Corinthian spokesman Kent Jenkins disputed the facts in the complaint and said after a three-year investigation, Coakley’s office had failed to produce a single complaint from a student at either Massachusetts location.
“The Massachusetts Attorney General’s Office disregards substantial, independent evidence that our two schools in Massachusetts have a strong record of offering students a quality education and treating them honestly and fairly,” the company said in a three-page statement. “We will vigorously defend the record of our campuses in Massachusetts.”
The lawsuit against Corinthian is the latest action against for-profit schools by Coakley, whose office been investigating the industry in recent years. In October, Coakley’s office reached a $425,000 settlement to reimburse former students of Sullivan & Cogliano Training Centers, Inc., a Brockton-based for-profit career school, for allegedly misrepresenting job placement numbers and making misleading statements about its medical field training programs.
The following month, Coakley’s office filed a lawsuit against the Career Institute of Framingham, alleging it falsified student signatures, enrollment records, attendance, and grades to receive proceeds from government-funded student loans. Coakley alleged the schools failed to provide students with course material and training, while leaving them tens of thousands of dollars in debt. The Career Institute, which operated as American Career Institute and shut down last year, denied the allegations.

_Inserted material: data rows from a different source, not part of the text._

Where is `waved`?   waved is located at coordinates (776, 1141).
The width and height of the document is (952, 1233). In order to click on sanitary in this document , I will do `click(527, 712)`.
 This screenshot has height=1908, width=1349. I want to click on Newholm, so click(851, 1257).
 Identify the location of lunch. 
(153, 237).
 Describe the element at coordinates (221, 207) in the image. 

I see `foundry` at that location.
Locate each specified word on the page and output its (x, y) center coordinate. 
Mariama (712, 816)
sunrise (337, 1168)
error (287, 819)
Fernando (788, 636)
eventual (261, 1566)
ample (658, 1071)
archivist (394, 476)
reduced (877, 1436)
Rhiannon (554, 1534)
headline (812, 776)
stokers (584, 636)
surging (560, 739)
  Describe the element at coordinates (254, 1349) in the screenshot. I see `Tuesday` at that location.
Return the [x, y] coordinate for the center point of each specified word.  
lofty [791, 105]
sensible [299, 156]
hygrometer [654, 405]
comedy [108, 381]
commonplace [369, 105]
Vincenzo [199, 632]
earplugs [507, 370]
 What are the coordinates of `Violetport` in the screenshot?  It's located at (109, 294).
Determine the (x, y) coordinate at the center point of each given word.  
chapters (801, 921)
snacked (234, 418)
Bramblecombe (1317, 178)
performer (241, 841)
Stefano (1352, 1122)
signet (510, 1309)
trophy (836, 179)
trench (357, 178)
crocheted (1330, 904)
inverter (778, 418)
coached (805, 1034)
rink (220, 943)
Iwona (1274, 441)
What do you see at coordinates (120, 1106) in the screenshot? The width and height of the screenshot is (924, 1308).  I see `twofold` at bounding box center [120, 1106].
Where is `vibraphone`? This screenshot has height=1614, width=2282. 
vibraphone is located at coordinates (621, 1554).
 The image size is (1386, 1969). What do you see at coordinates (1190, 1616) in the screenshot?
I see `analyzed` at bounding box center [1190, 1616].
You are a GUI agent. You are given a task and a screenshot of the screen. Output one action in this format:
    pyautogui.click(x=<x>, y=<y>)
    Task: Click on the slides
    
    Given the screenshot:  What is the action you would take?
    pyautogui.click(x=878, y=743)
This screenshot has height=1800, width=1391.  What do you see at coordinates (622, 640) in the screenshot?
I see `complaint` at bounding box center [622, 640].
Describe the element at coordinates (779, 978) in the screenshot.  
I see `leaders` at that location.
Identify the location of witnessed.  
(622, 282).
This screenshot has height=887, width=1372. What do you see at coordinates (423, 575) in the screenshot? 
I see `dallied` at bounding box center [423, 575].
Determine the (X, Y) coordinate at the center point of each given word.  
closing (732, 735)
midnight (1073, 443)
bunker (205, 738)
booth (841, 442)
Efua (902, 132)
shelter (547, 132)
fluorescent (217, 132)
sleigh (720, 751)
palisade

The case is ongoing.
Corinthian is one of the biggest players in for-profit education in the United States, generating $1.6 billion in revenue in 2013, according to its annual report. In Massachusetts, Corinthian operates Everest Institute, which has campuses in Brighton and Chelsea. Corinthian said in its statement that it had stopped enrolling new students at the Brighton campus and is seeking a buyer. Classes there will end in October.
Corinthian subsists largely on taxpayer-backed loans to students and focused on recruiting new students regardless of their qualifications or whether they were likely to complete or benefit from Corinthian’s programs, according to court documents. In Massachusetts, the schools offered training for dental and medical assistants, administration, medical insurance billing and coding, and massage therapy.
The Corinthian case represents the first time Coakley’s office has alleged that a for-profit school, acting as a lender, engaged in a loan scheme. In order to qualify for federal student loans, Coakley said, students had to pay a portion of the schools’ $14,000 to $16,000-a-year tuition themselves. Corinthian offered the students private loans with interest rates as high as 18 percent to help them qualify.
The legal complaint cited unnamed students who said instruction was inadequate. Some students were required to sign a statement that they had landed a job in order to receive their degree, a way for the school to inflate its job placement statistics, according to the complaint.
Toby Merrill, a lawyer at the Legal Services Center of Harvard Law School in Jamaica Plain, said she has offered legal assistance and representation to many former Corinthian students who were dissatisfied with their schooling and unable to repay their loans. She described Corinthian as “a leader in the field” of disgruntled students.
“There’s a lot of high pressure predatory practices and fraud directed at people who are definitionally the least able to understand it, “ she said. “These are people who have not been successful in traditional educational settings.”
Corinthian defended its practices, saying for the last 12 years in Massachusetts, it has provided educational opportunities to nontraditional students such as single mothers by offering flexible class schedules.
About 500 students attend both schools in Massachusetts at any given time, and the company said its graduation rates are about 60 percent, surpassing graduation rates in the state’s community college system. Graduates also land jobs between 57 and 88 percent of the time, depending on the degree.
“Nationwide, Corinthian Colleges has more than 700 career services employees dedicated to helping its graduates find employment,” the company said in its statement. “That’s about one career services employee for every 50 graduates.”